Exercice court 1
Dans le texte sur la sauvegarde iCloud, recopiez mot pour mot tout le passage qui va de « Bonjour tout le » jusqu'à « gonfle du cloud ? ».
Exercice court 2
Prolongez le texte sur la sauvegarde iCloud en reprenant juste après sa dernière phrase.

Texte proposé
# PRINCIPE DE SAUVEGARDE ICLOUD ????



## maeliandu77 (30 Mars 2020)

Bonjour tout le monde
Alors ma question est simple et peut-etre déjà poséé
Le principe de sauvegarder des photos , des documents etc ....... c'est que lorsqu'il nous arrive un petit souci du style on supprime une photo par erreur, eh bien c'est pas grave elle est SAUVEGARDEE dans le CLOUD Eh bien avec Apple pas du tout, si vous faites pas gaffe, votre photo est perdue logique non ?
PAS DU TOUT et ça m'enerve prodigieusement. Quelqu'un peux m'expliquer pourquoi lorsque je supprime une photo de mon iphone pour faire de la place sur celui ci , le photo est egalement supprimée de tout mes appareils mais aussi et c'est là que ça me gonfle du cloud ?

Matériel fourni
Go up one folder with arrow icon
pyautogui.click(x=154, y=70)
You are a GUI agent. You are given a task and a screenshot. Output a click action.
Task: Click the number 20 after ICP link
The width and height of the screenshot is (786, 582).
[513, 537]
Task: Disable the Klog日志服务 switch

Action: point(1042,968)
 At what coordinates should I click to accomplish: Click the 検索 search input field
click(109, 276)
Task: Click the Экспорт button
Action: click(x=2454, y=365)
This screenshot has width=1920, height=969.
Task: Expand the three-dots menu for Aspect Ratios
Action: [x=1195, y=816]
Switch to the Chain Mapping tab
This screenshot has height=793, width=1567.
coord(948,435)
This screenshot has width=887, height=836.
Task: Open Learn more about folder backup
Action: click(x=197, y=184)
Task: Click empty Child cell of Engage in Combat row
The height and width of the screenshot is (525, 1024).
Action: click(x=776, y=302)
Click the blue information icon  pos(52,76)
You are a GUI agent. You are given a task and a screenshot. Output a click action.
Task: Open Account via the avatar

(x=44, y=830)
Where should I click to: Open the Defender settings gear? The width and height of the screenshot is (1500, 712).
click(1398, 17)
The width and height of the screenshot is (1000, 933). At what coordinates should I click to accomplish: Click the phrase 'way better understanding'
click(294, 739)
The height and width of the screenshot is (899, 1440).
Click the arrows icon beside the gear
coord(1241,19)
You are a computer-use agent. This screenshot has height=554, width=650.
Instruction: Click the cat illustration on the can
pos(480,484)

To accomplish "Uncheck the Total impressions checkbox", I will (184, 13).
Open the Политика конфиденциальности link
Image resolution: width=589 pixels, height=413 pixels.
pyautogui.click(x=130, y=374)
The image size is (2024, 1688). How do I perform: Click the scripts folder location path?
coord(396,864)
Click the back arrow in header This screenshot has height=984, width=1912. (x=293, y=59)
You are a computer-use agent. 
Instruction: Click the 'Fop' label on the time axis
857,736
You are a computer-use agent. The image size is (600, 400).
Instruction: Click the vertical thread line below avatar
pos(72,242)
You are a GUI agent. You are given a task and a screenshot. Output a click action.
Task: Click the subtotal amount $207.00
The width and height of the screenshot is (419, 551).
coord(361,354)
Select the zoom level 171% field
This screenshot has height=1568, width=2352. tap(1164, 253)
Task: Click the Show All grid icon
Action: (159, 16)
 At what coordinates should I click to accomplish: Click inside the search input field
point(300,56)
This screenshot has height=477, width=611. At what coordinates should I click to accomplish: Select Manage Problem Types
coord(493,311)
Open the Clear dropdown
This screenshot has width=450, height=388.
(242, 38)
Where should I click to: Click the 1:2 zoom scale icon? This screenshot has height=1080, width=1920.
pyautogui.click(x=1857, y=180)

Résultat de l'exercice 1
Bonjour tout le monde
Alors ma question est simple et peut-etre déjà poséé
Le principe de sauvegarder des photos , des documents etc ....... c'est que lorsqu'il nous arrive un petit souci du style on supprime une photo par erreur, eh bien c'est pas grave elle est SAUVEGARDEE dans le CLOUD Eh bien avec Apple pas du tout, si vous faites pas gaffe, votre photo est perdue logique non ?
PAS DU TOUT et ça m'enerve prodigieusement. Quelqu'un peux m'expliquer pourquoi lorsque je supprime une photo de mon iphone pour faire de la place sur celui ci , le photo est egalement supprimée de tout mes appareils mais aussi et c'est là que ça me gonfle du cloud ?

Résultat de l'exercice 2
Je precise que j'utilise egalement le cloud de google et là ça fonctionne parfaitement et la photo bien que disparue de mon telephone est conservée sur le cloud
J'ai hate de lire vos réponses
Amicalement
Philippe


----------



## edenpulse (30 Mars 2020)

Parce que ça ne fonctionne pas de cette manière. C'est le principe que tu attends de ça personnellement. 
C'est un cloud de synchronisation, pas de "backup" ou sauvegarde. (Et il est possible de récupérer les données jusqu'a 30 jours en cas d'erreur de suppression) 
Effectivement, Google Photos ne fonctionne pas de la même manière.


----------



## maeliandu77 (30 Mars 2020)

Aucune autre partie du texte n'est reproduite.